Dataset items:
========

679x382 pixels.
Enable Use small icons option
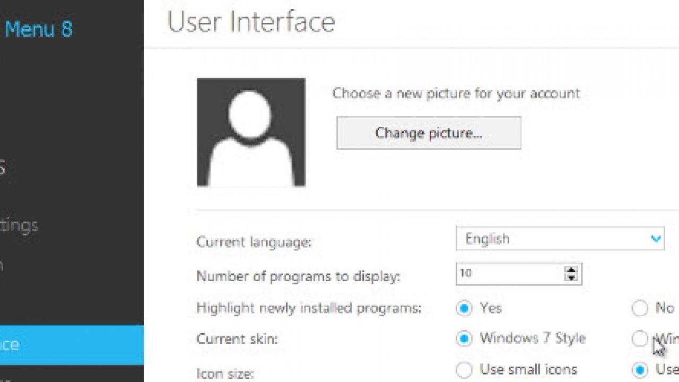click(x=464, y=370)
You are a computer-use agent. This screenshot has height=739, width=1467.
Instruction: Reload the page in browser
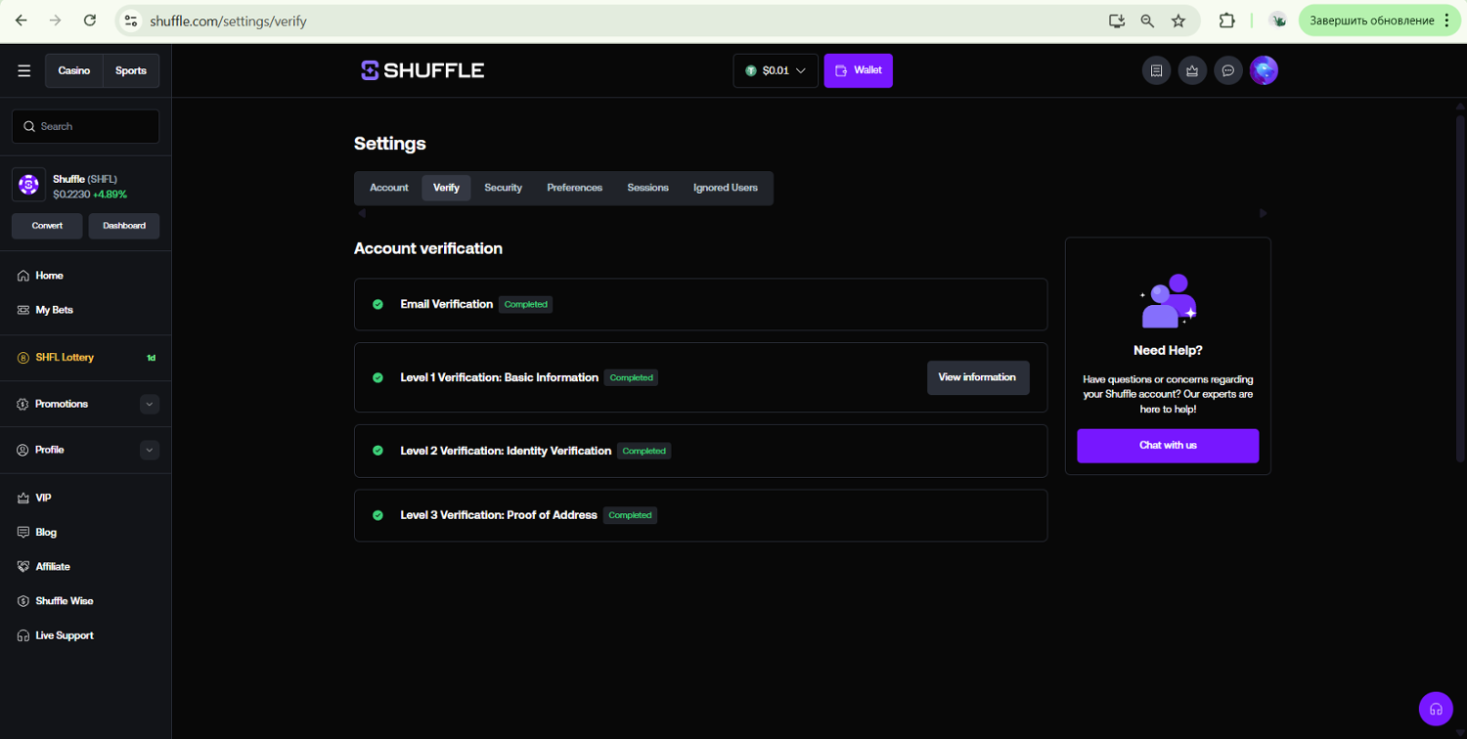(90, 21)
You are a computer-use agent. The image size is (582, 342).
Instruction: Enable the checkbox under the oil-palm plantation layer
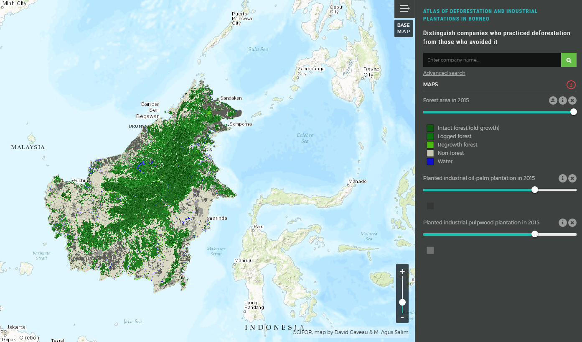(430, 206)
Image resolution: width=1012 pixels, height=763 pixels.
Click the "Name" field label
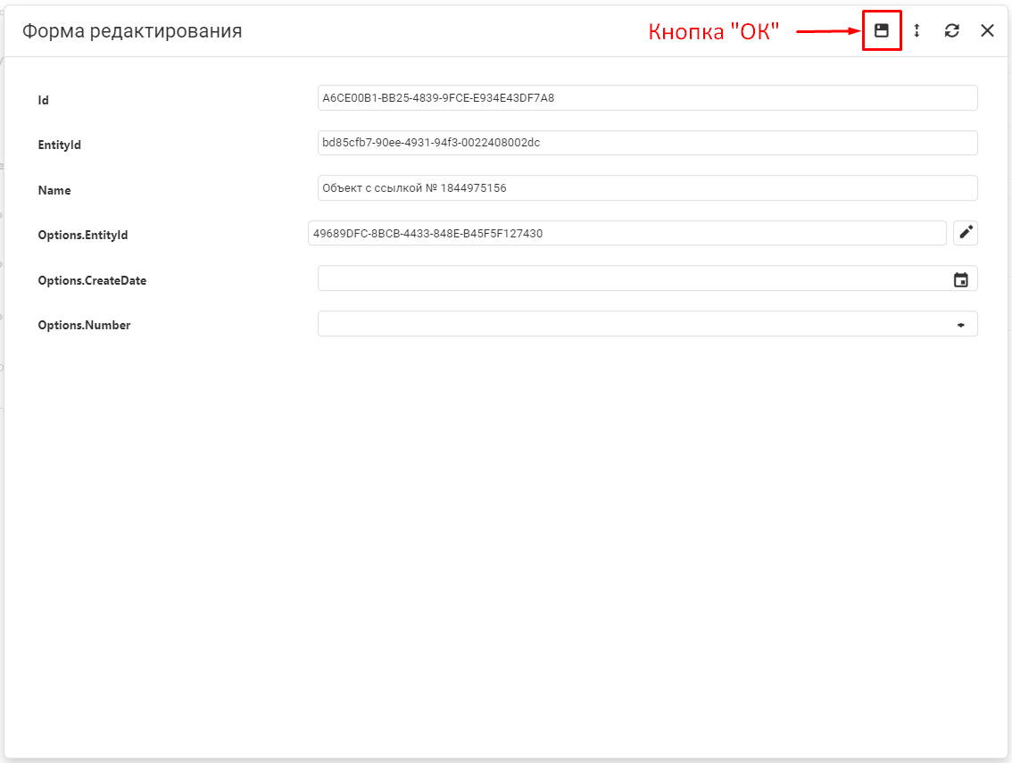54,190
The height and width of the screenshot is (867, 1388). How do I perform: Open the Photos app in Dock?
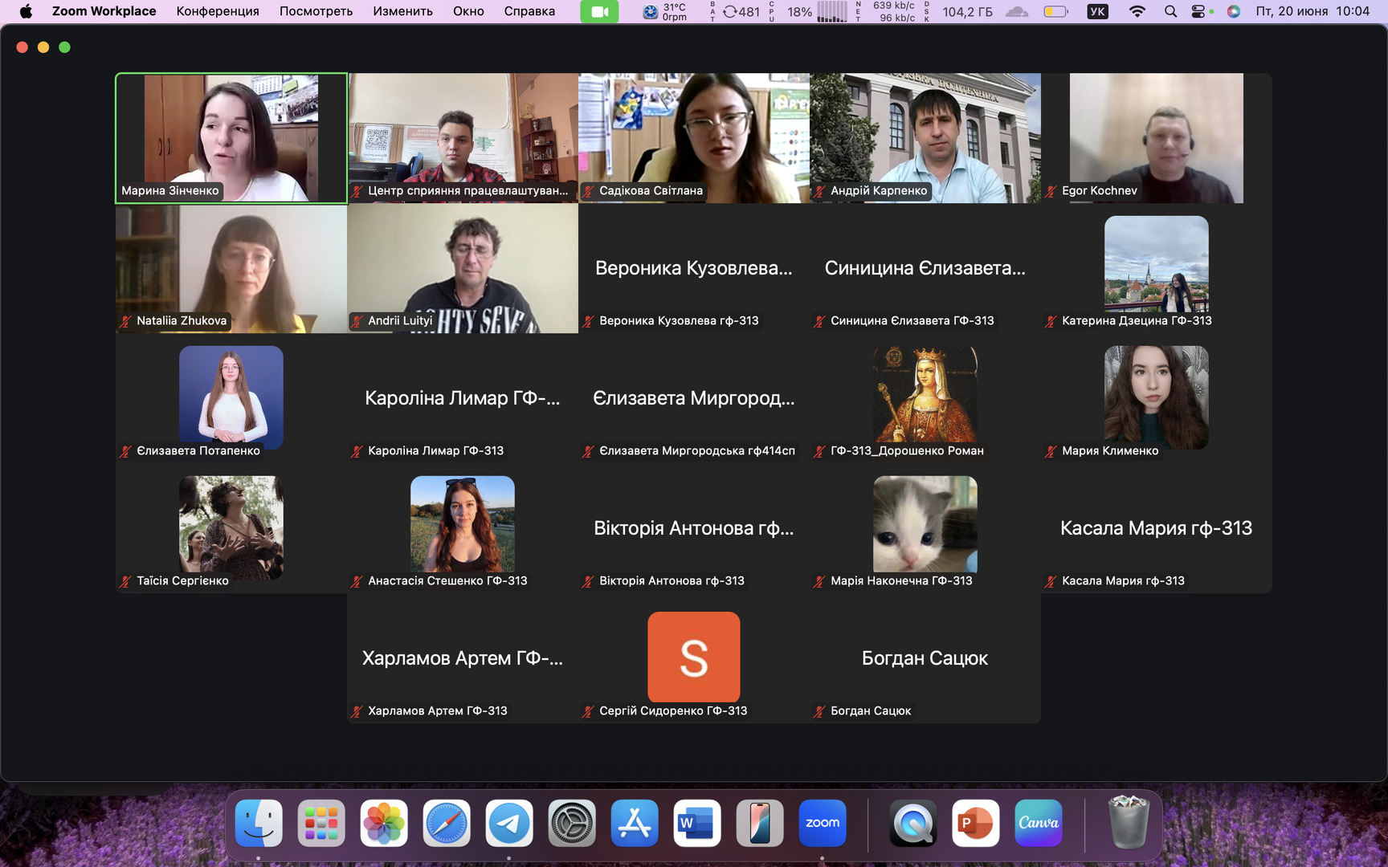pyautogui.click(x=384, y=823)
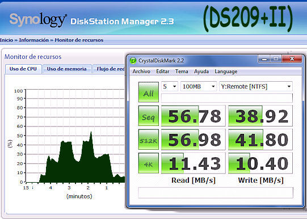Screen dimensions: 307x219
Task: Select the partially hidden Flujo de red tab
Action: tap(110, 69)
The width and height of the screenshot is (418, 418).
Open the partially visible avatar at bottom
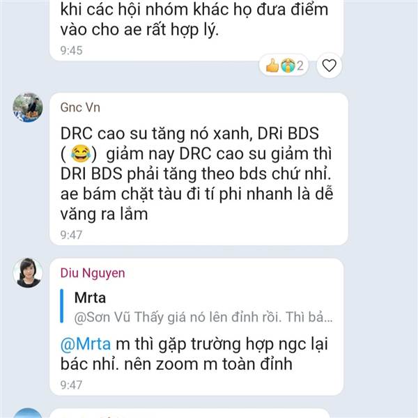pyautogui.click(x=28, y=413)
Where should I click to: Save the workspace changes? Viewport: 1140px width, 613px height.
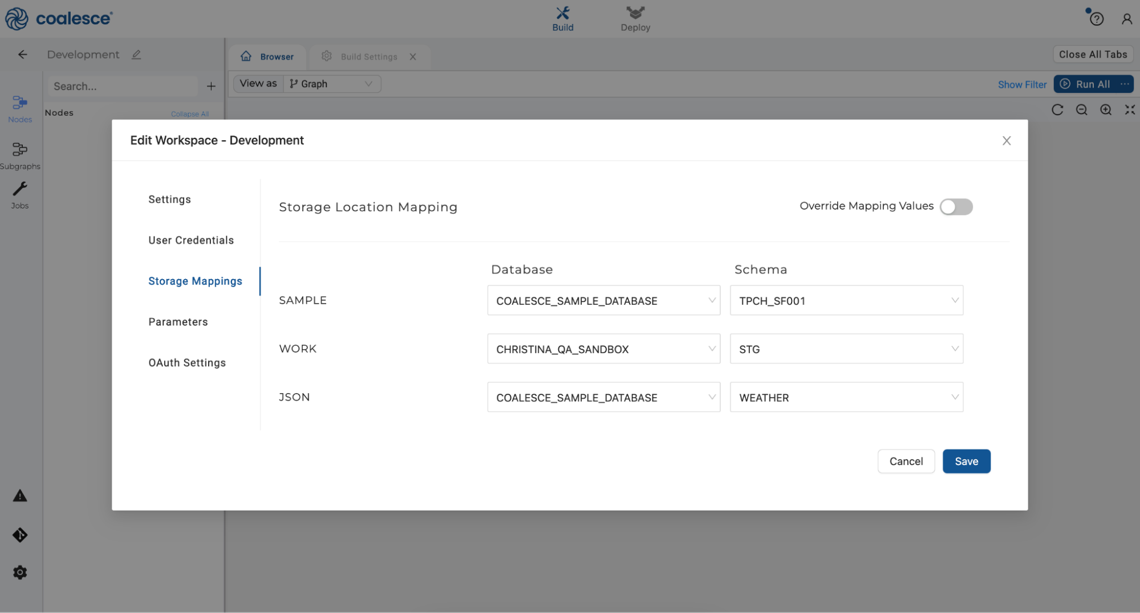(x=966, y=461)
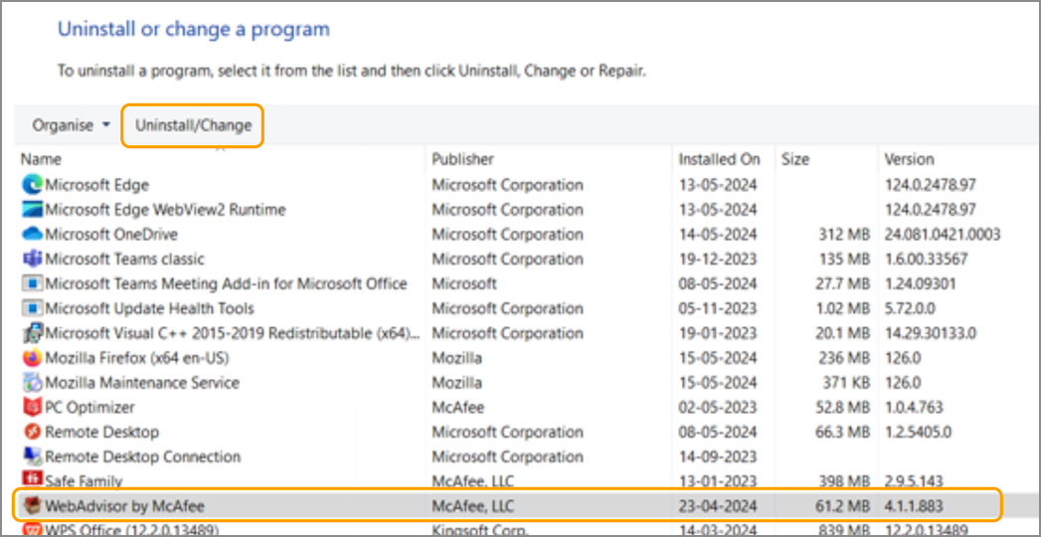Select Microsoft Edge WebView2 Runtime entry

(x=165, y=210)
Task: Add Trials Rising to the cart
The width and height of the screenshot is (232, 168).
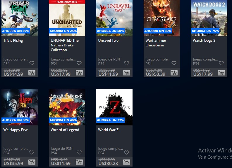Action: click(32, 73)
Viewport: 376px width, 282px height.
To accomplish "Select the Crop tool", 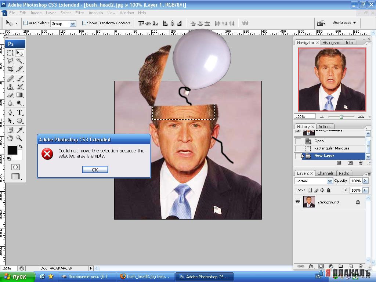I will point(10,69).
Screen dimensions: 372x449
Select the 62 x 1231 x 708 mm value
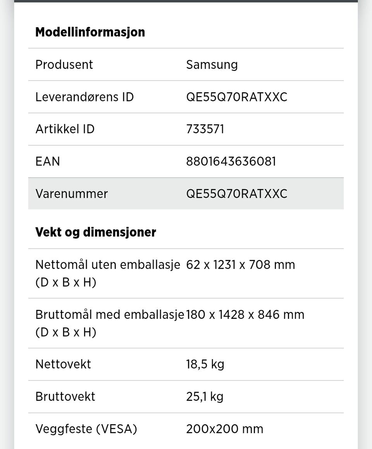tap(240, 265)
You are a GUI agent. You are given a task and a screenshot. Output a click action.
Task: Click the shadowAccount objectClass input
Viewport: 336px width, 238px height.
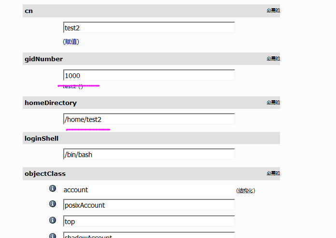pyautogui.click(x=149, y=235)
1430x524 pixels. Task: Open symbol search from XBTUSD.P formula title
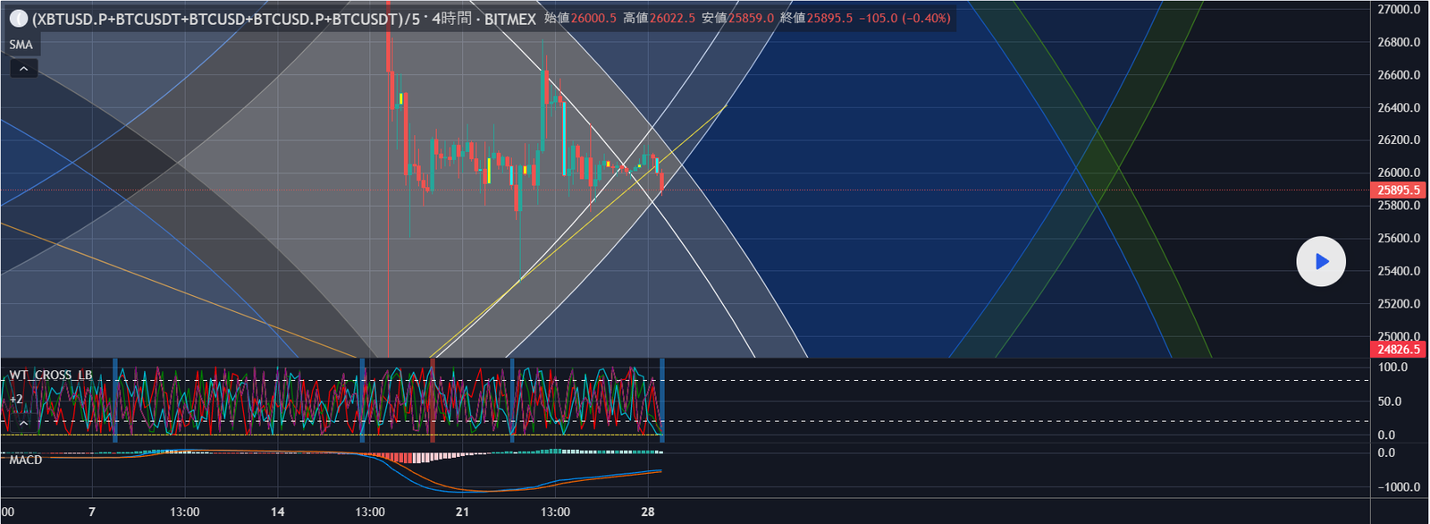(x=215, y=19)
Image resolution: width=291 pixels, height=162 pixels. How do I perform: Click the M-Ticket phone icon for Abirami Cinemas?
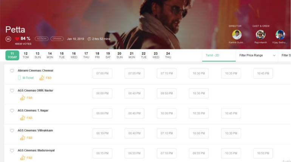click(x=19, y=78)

========

WHAT IS BEING ASKED:
Look over the records above and say how many lines hold the word "agent", giving the number alone.

SOLUTION TO THIS EXERCISE:
3